Il Questionario del Documento preparatorio della III Assemblea generale straordinaria del Sinodo dei Vescovi, che affronterà il tema “Le sfide pastorali sulla famiglia nel contesto dell’evangelizzazione”, si può dire che sia apparso subito come uno strumento portatore di molte incognite.

Un cambio di metodo
La questione non sta, però, nel questionario in sé, mezzo sempre utilizzato nella fase preparatoria dei sinodi per fare una rilevazione sui temi oggetto delle assemblee sinodali e preparare l’Instrumentum laboris; la novità è l’aver reso pubblico il questionario, scegliendo un nuovo modo di procedere.

Il segretario generale del Sinodo, mons. Baldisseri, nella conferenza stampa di presentazione, il 5 novembre dello scorso anno, aveva detto: “Per avviare il processo di consultazione è stato rivolto un invito alle Diocesi a diffondere il Documento capillarmente nei decanati e nelle parrocchie al fine di ottenere dati concreti e reali sulla tematica sinodale”.

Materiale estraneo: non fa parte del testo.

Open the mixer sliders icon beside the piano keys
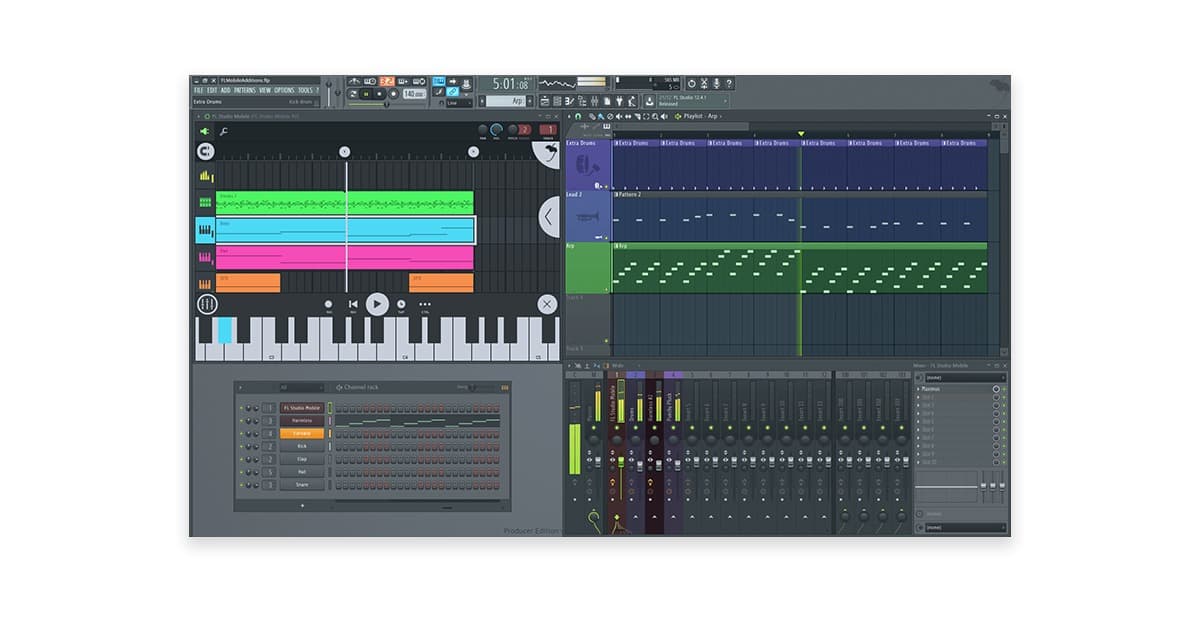[x=206, y=304]
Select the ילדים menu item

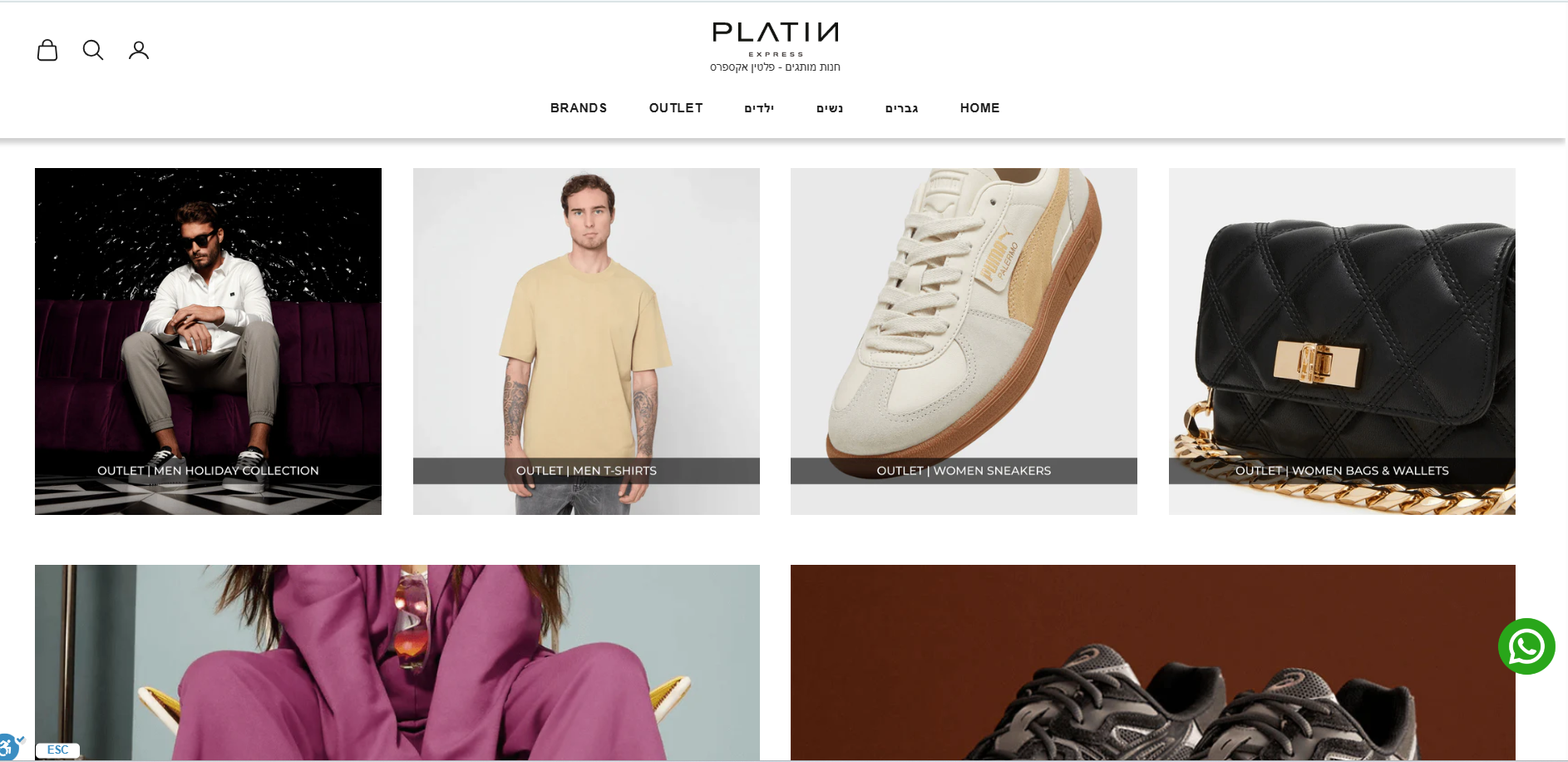(x=759, y=108)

È stata questa modalità ad avviare il confronto tra i favorevoli e i contrari e a far scrivere ai primi che si tratta di “iniziativa inedita”, di “una boccata d’aria nuova”, di “fatto in sé straordinario”, mentre i secondi hanno affermato che: “riesce difficile vederne l’utilità”; “l’insegnamento della Chiesa non è una raccolta di opinioni”.

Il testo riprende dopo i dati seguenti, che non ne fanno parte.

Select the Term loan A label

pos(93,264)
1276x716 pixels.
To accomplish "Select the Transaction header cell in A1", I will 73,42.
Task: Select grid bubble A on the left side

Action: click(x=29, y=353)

I timori e il nascondimento
La presentazione del Questionario e l’annuncio della consultazione, nell’agorà mediatica, hanno portato al superamento traumatico della pratica della riservatezza e come conseguenza hanno avuto una risposta molto diversificata da parte dei vescovi. In Europa alcune Conferenze episcopali hanno dato subito pubblicità e risalto all’iniziativa mettendo on-line il testo; altre hanno pensato di assopire lo slancio che nasceva da un accoglimento molto, anzi troppo, positivo della consultazione; altre ancora hanno ritenuto di proseguire con l’antico metodo richiedendo le risposte ad una ristretta cerchia di addetti ai lavori.
Così è stato anche nelle oltre 200 diocesi italiane. Molto raramente si è arrivati alle comunità parrocchiali. Appare evidente che non vi è stato nelle diocesi l’impostazione di un lavoro di sensibilizzazione e diffusione.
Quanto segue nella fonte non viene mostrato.